**WHAT THIS TASK INVOLVES**
Resume the guide to generating video with media.run below, picking up right after its final code example.

**DOCUMENT PASSAGE**
==============================

Reference-to-video (Seedance r2v)

python

clip = media.run(
    "bytedance/seedance-2-r2v",
    {
        "prompt": "match the style of the reference clip",
        "image_urls": ["https://..."],
        "video_url": "https://...",   # triggers the with-reference rate
        "duration": 6,
    },
)

Audio + voice control (Kling v3, Veo 3)

python

# Audio off — cheapest tier
clip = media.run("kuaishou/kling-v3-t2v", prompt="rainy alley", duration=5)

# Audio on — billed at the audio-on per-second rate
clip = media.run(
    "google/veo-3-t2v",
    prompt="thunder rolling over hills",
    duration=4,
    generate_audio=True,
)

Fast tiers

Where a model has a fast variant, it's a separate slug (-fast-) at a lower per-second rate:

python

quick = media.run("bytedance/seedance-2-fast-t2v", prompt="...", duration=5)
quick = media.run("google/veo-3-fast-i2v", image_url="...", duration=4)

A model with an unusual response shape

If we can't find the output URL automatically, point at it with output_url_path (jq-style):

python

weird = media.run(
    "kuaishou/kling-v3-image",
    {...},
    output_url_path="outputs[0].asset.url",
)

==============================

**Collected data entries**
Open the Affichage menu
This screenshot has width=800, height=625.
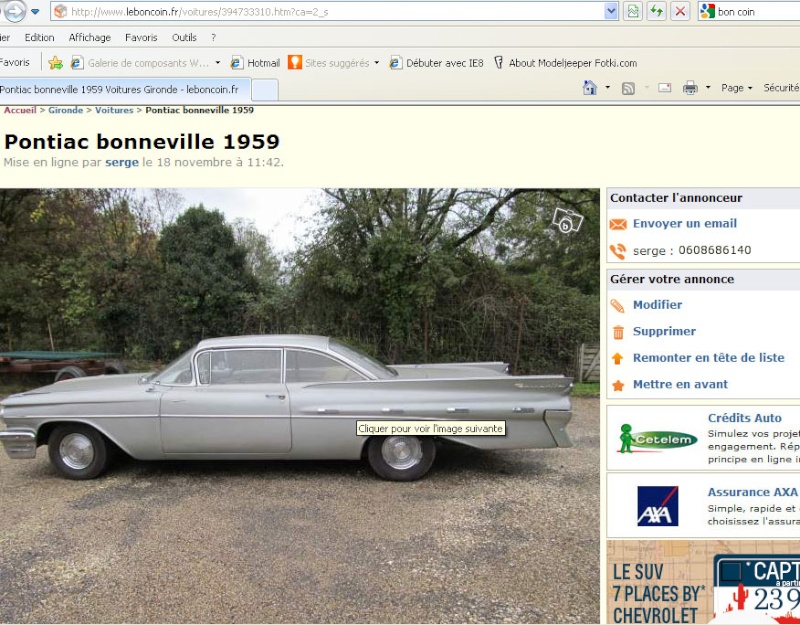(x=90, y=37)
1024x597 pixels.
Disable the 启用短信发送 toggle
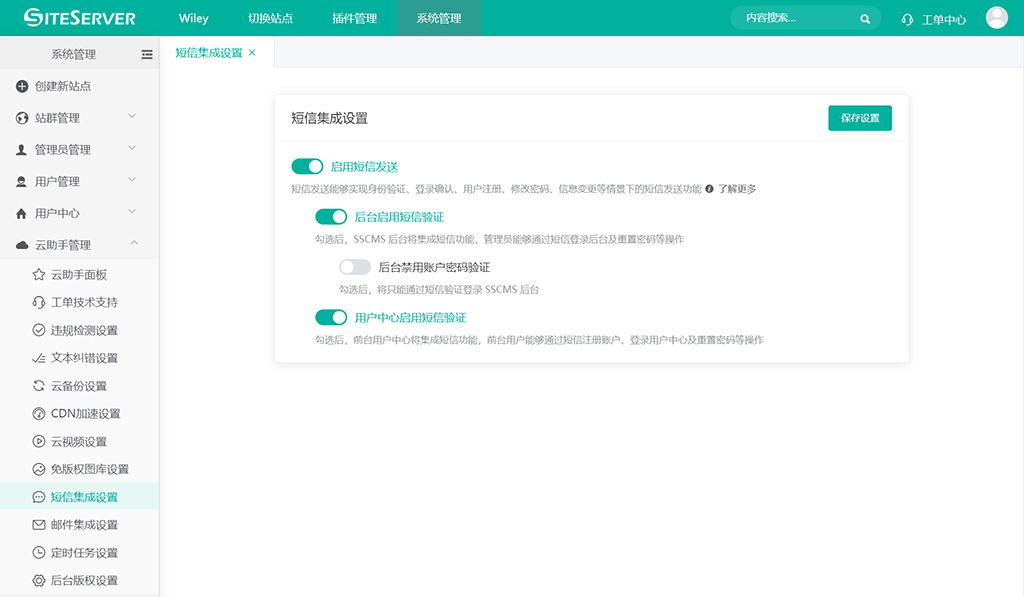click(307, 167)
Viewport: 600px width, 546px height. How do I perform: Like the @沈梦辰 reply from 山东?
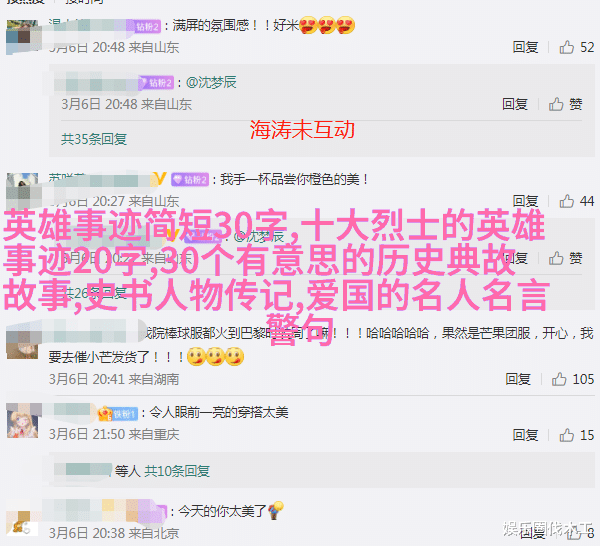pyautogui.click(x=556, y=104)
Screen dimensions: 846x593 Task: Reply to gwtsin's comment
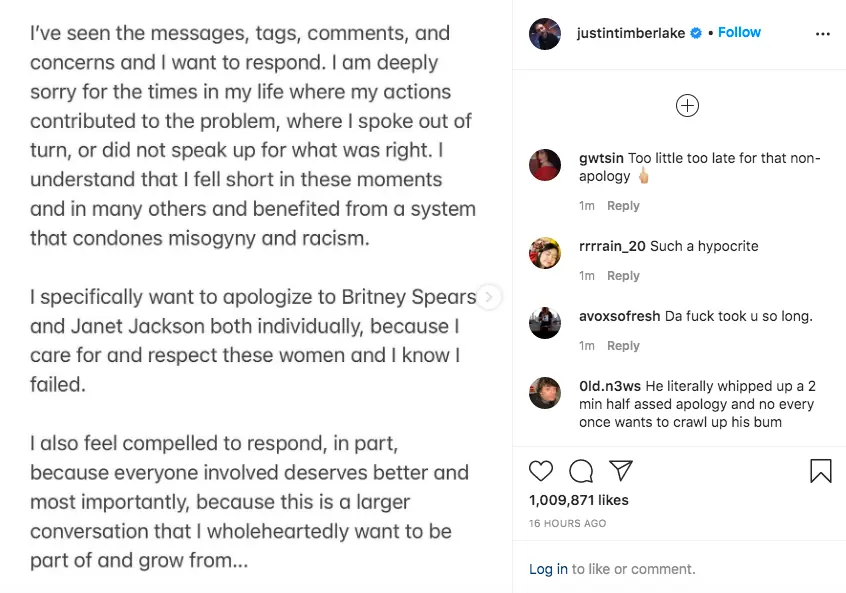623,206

==============================

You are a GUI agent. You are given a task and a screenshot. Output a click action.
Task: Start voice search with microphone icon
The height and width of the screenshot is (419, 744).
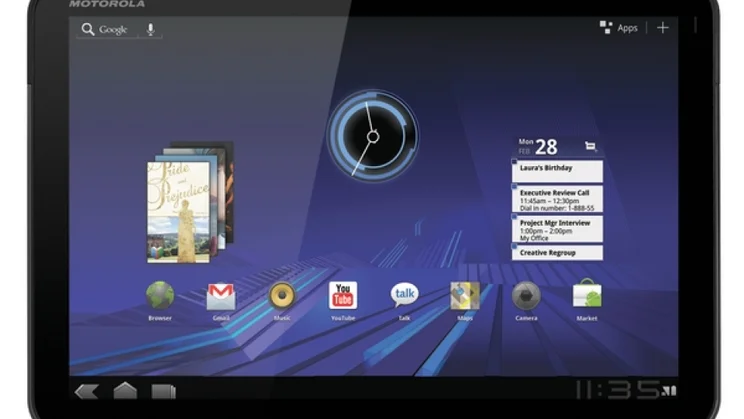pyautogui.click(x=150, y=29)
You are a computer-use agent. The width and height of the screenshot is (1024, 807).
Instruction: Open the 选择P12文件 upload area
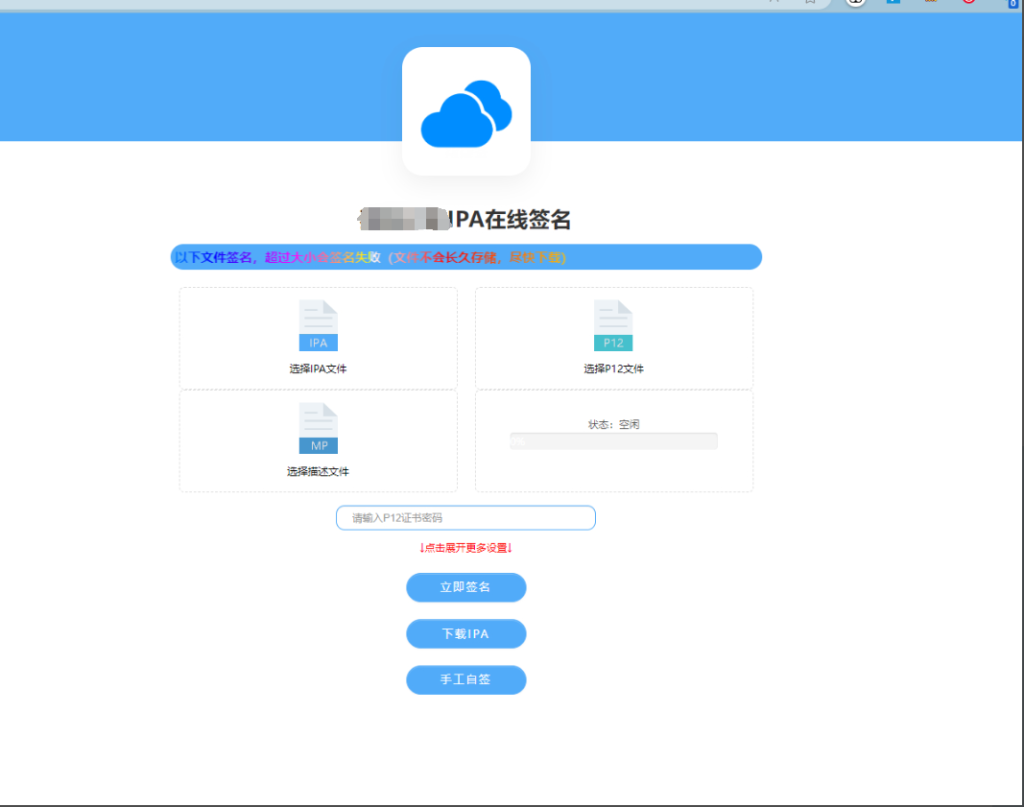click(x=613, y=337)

==============================

**RESULT OF THIS EXERCISE**
Inside a deterministic skill (or a per-skill tool)

python

from puras import media

def run(inputs: dict) -> dict:
    img = media.run(
        "openai/gpt-image-2",
        {"prompt": inputs["prompt"]},
    )
    return {"drive_path": img["drive_path"], "billed_usd": img["billed_usd"]}

Same import works from any Python callable the worker dispatches — a deterministic skill's entrypoint, or one of an agentic skill's declared tools:.

As an agent tool (built-in)

Agentic skills automatically get a media tool exposed to the model (same surface as media.run()). The agent picks a model slug and inputs at runtime — you don't declare it in skill.yaml. See concepts for skill setup; the tools: list on a skill is for your own Python helpers, not for the built-in media tool.

How billing resolves

Every successful call is priced from the registry — there is no live lookup and no fallback. Each slug carries one of:

per-call (most image models)
per-second of output (video / audio)
per-megapixel (some image models)
input-conditional — a rate table indexed by inputs (audio on/off, with/without video reference, quality × size). The bill is computed from the inputs you actually sent.

The exact amount lands in billed_micros and is also written to a usage_events row you can audit.

Conventions

Always prefer media.run over hitting /v1/media/generate with raw httpx. The SDK injects the worker's service token and job context for you — a raw call won't bill correctly.
Don't rely on the file extension matching the kind. Some models return .webp for kind="image"; the SDK detects extension from the URL and saves accordingly. drive_path is authoritative.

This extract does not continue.